**EXERCISE MATERIALS:**

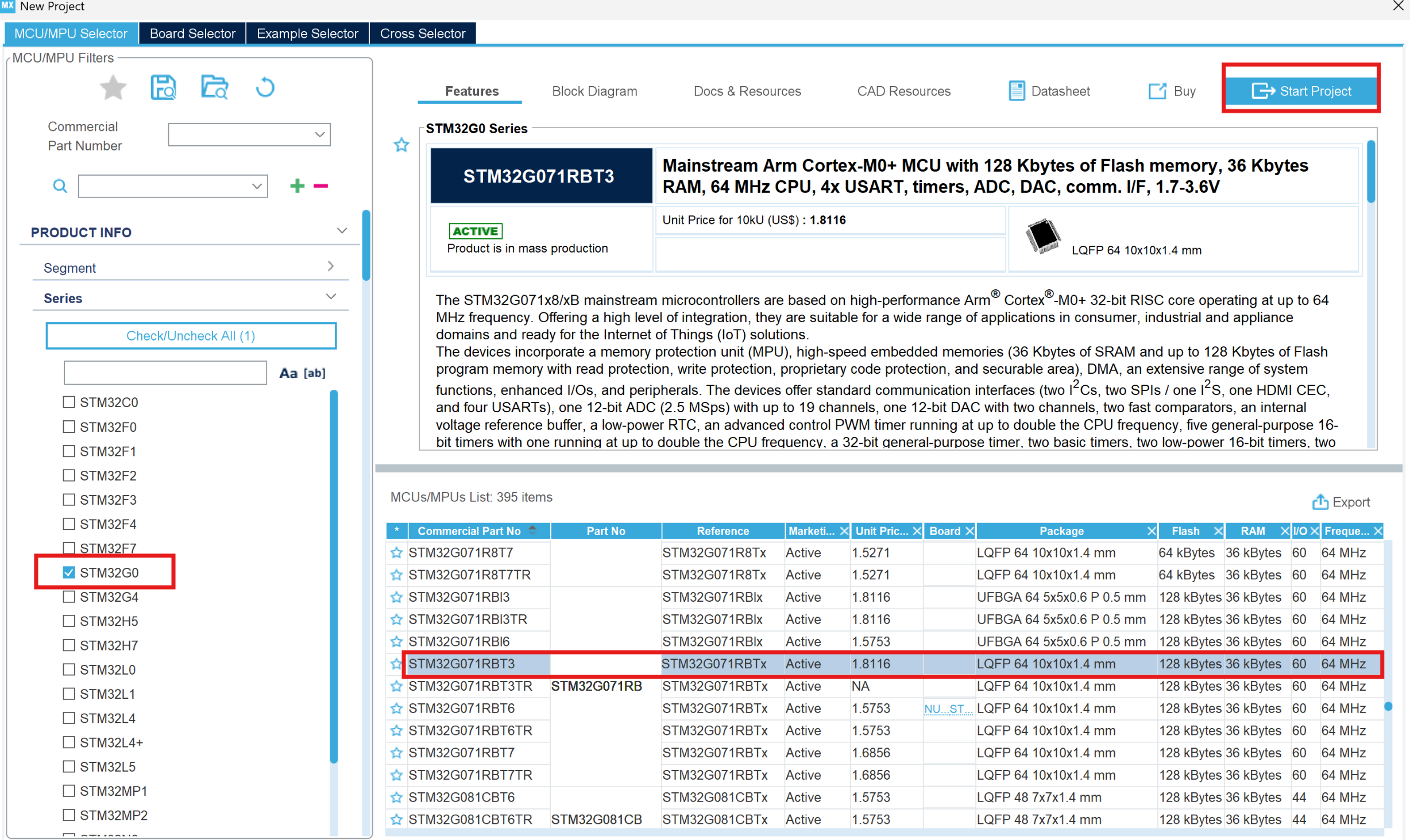Switch to the Board Selector tab
The image size is (1410, 840).
[192, 34]
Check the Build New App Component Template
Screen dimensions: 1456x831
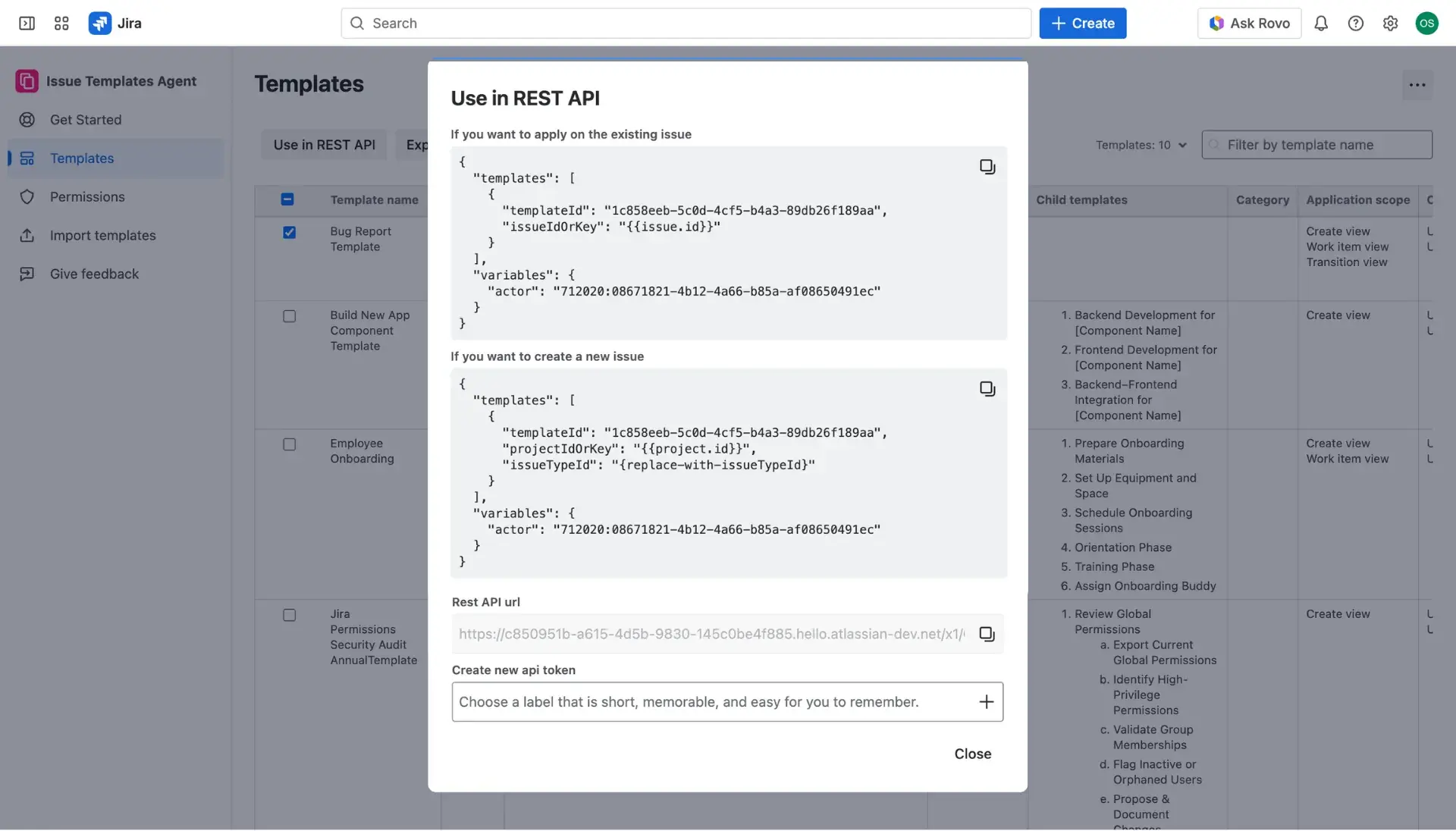pos(289,316)
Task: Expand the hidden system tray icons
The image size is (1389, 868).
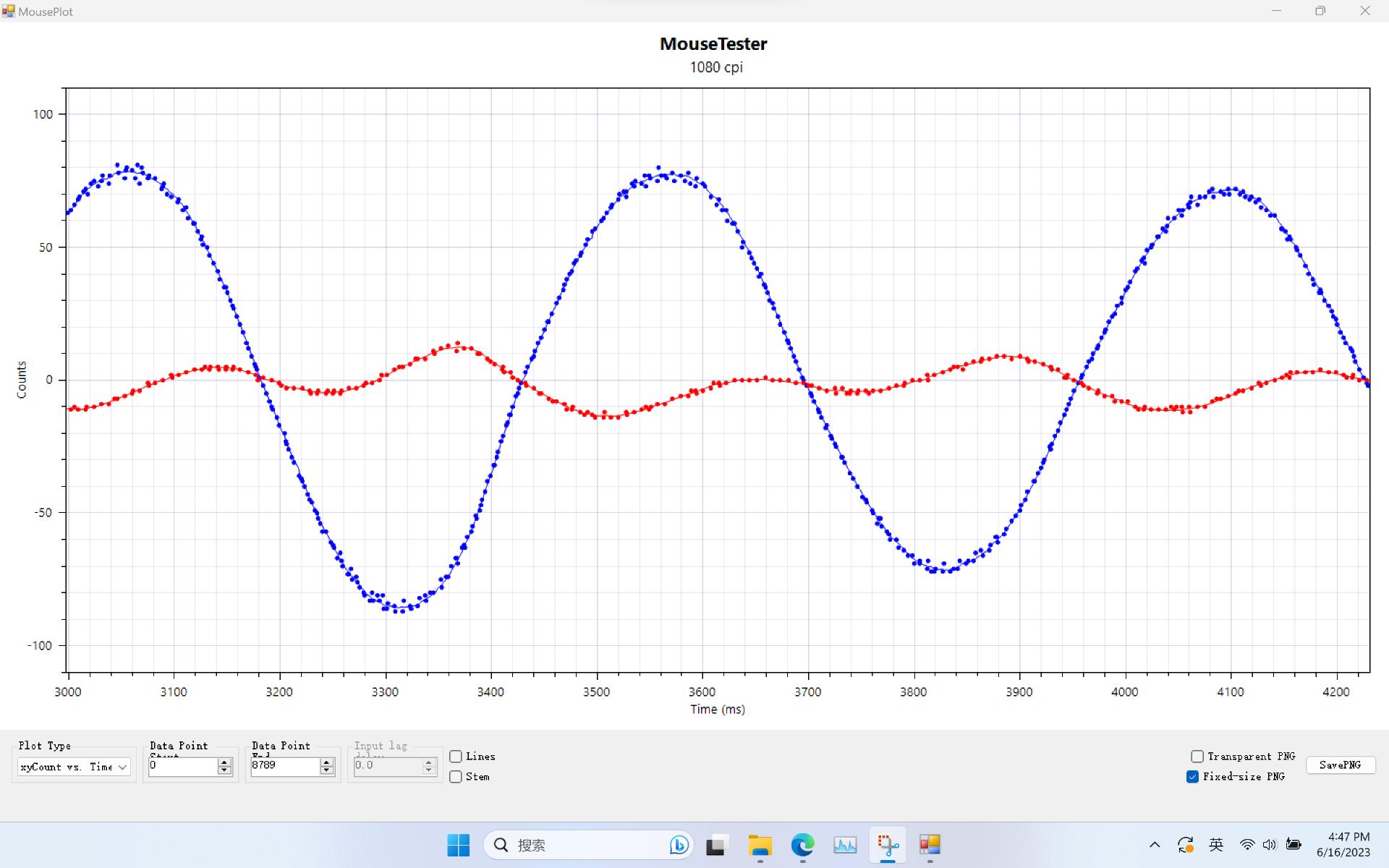Action: [x=1155, y=845]
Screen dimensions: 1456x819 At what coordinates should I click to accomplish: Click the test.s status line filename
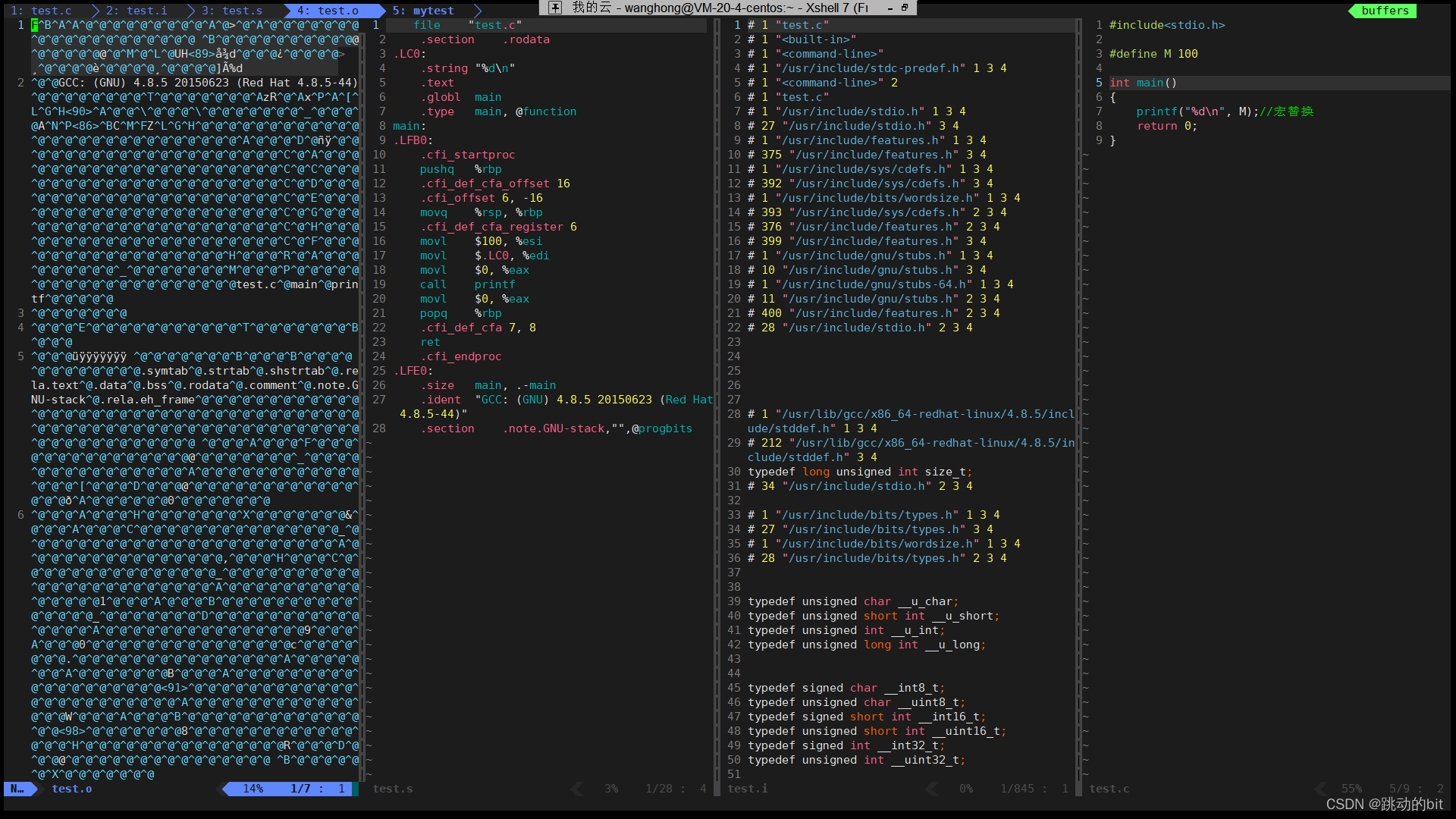[x=393, y=789]
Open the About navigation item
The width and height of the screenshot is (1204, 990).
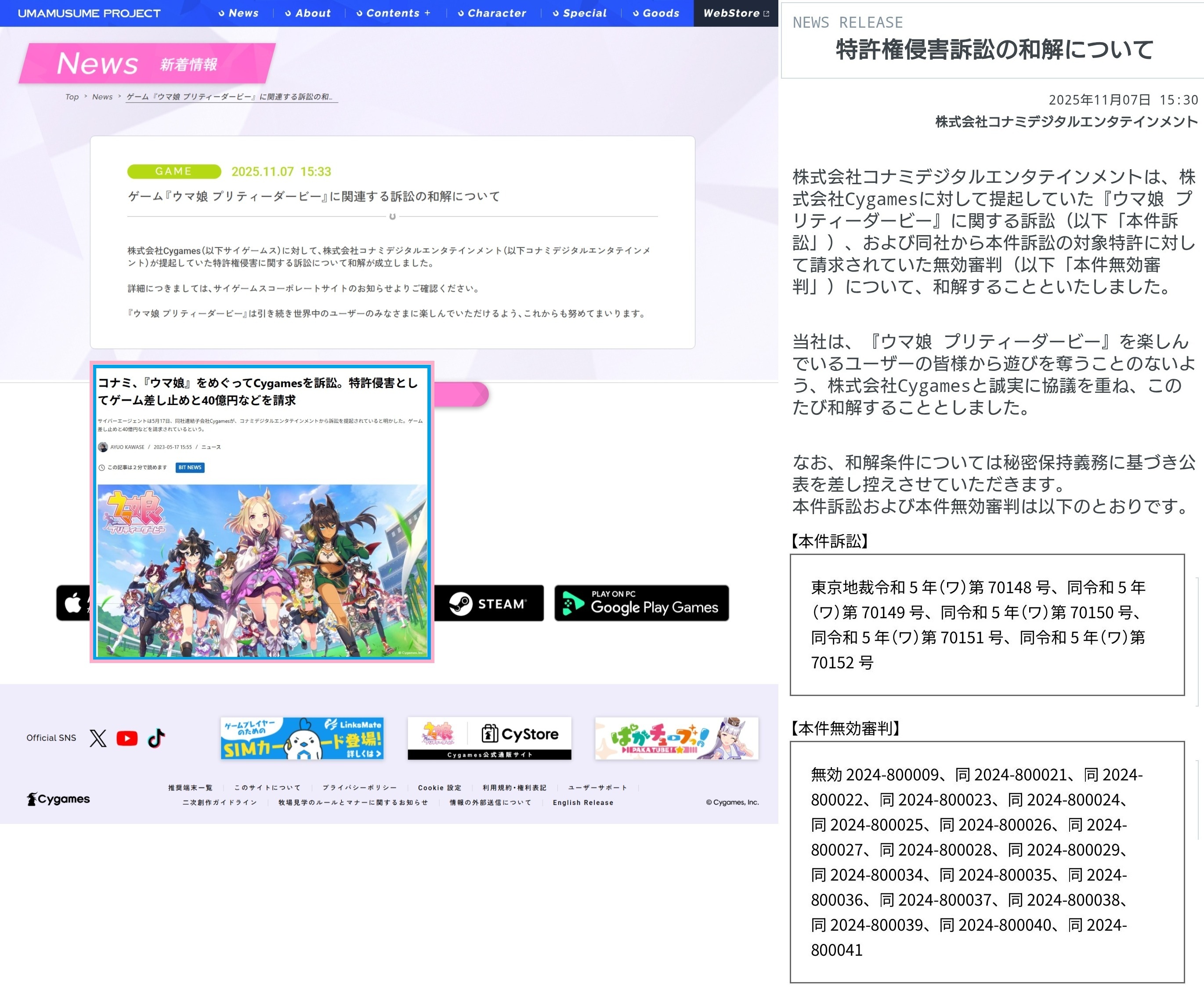pyautogui.click(x=308, y=13)
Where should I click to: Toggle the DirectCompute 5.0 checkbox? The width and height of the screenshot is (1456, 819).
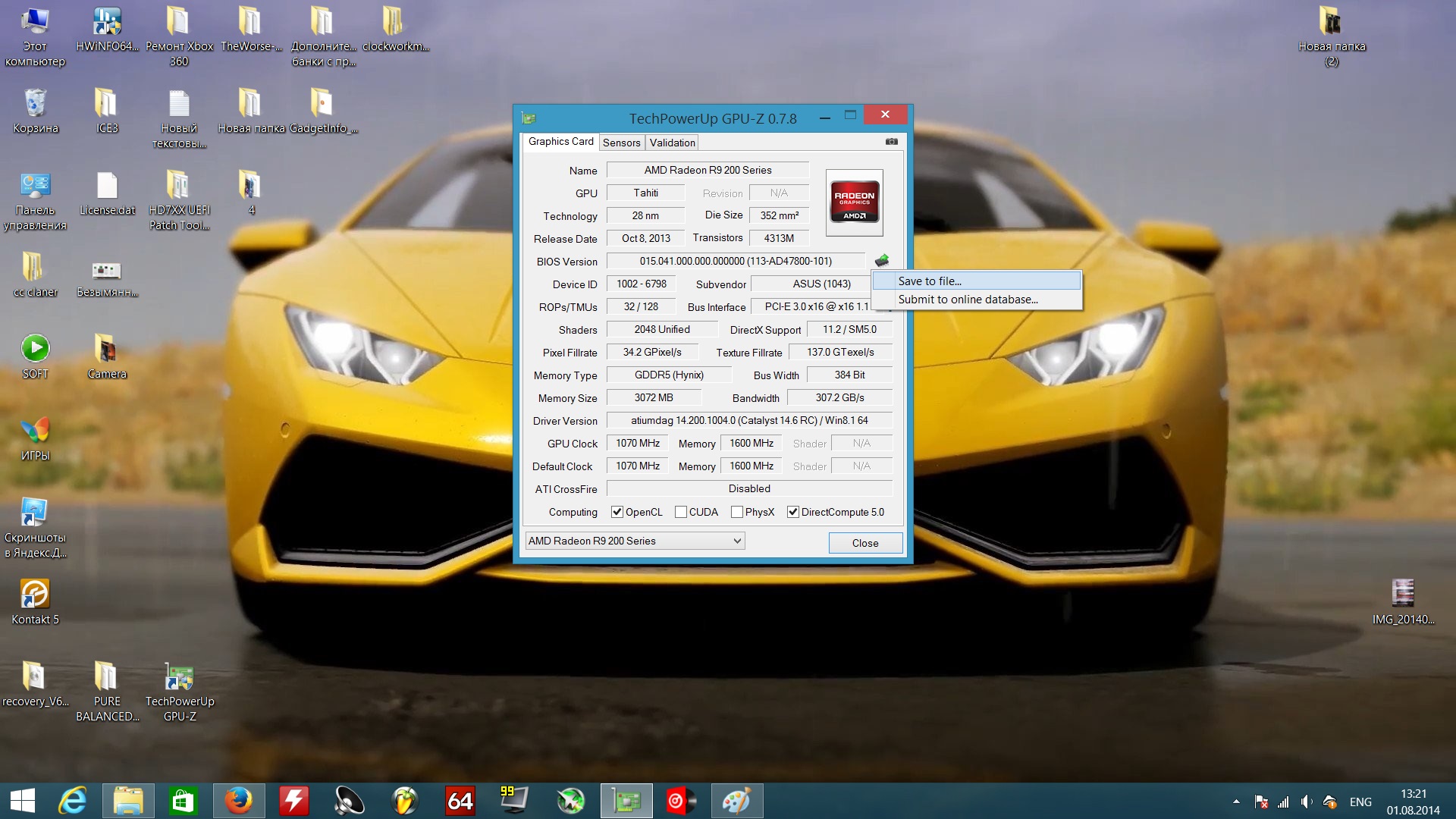pos(793,512)
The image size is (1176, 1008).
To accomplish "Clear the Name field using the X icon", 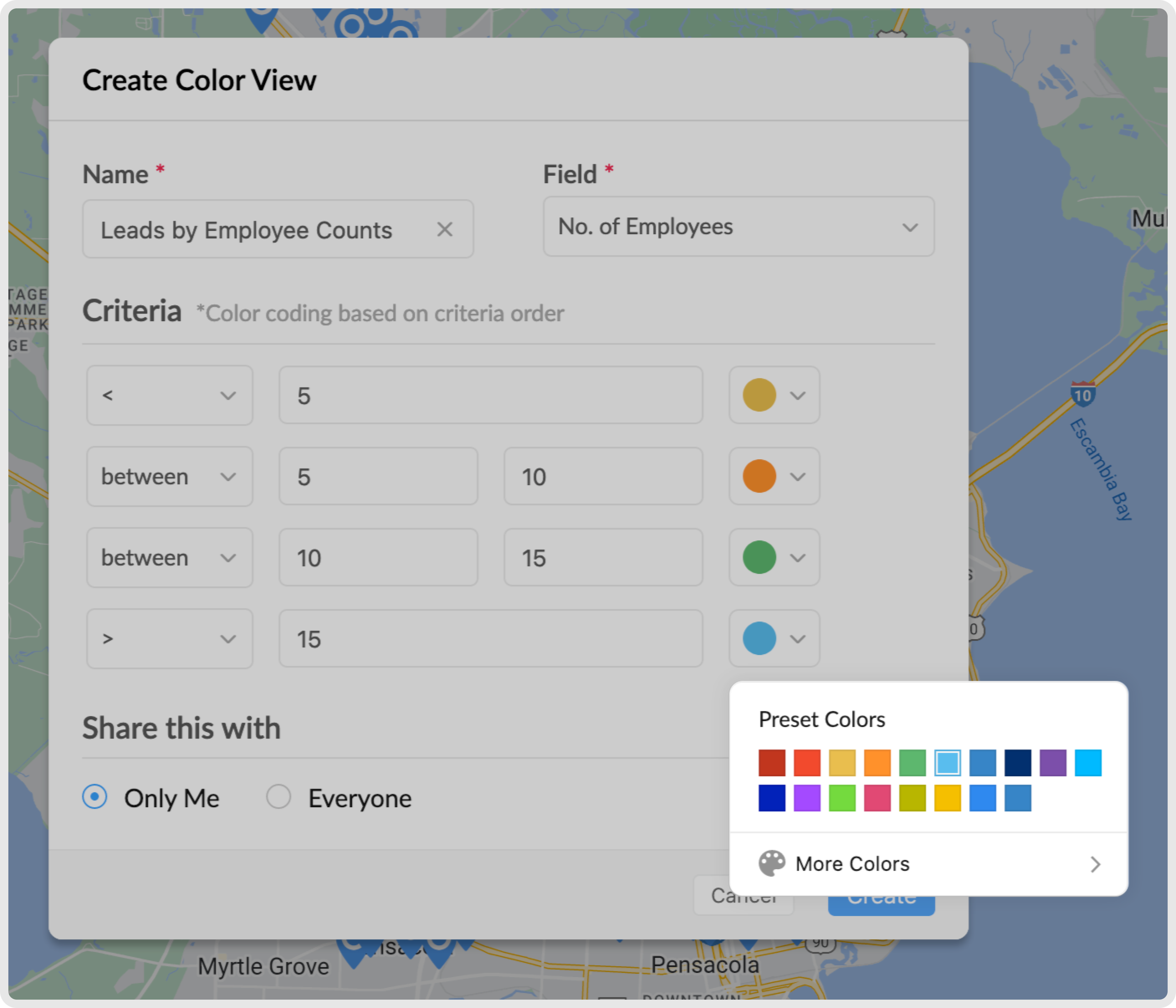I will click(x=445, y=229).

**WHAT TO DO:**
Reproduce exactly the lines of the data above that run from the line with "Check the Build New App Component Template" down to the line with "The image size is (1176, 1008).", both ends included. Pictures do not belong in the copy.

**COMPLETED EXERCISE:**
Check the Build New App Component Template
Screen dimensions: 1456x831
pos(289,316)
Task: Expand the hidden system tray icons
The image size is (1389, 868).
Action: [x=1155, y=845]
Screen dimensions: 1456x819 At what coordinates should I click to accomplish: Click the test.s status line filename
[x=393, y=789]
Open the About navigation item
The width and height of the screenshot is (1204, 990).
pyautogui.click(x=308, y=13)
Where should I click to: Toggle the DirectCompute 5.0 checkbox? The width and height of the screenshot is (1456, 819).
pos(793,512)
The image size is (1176, 1008).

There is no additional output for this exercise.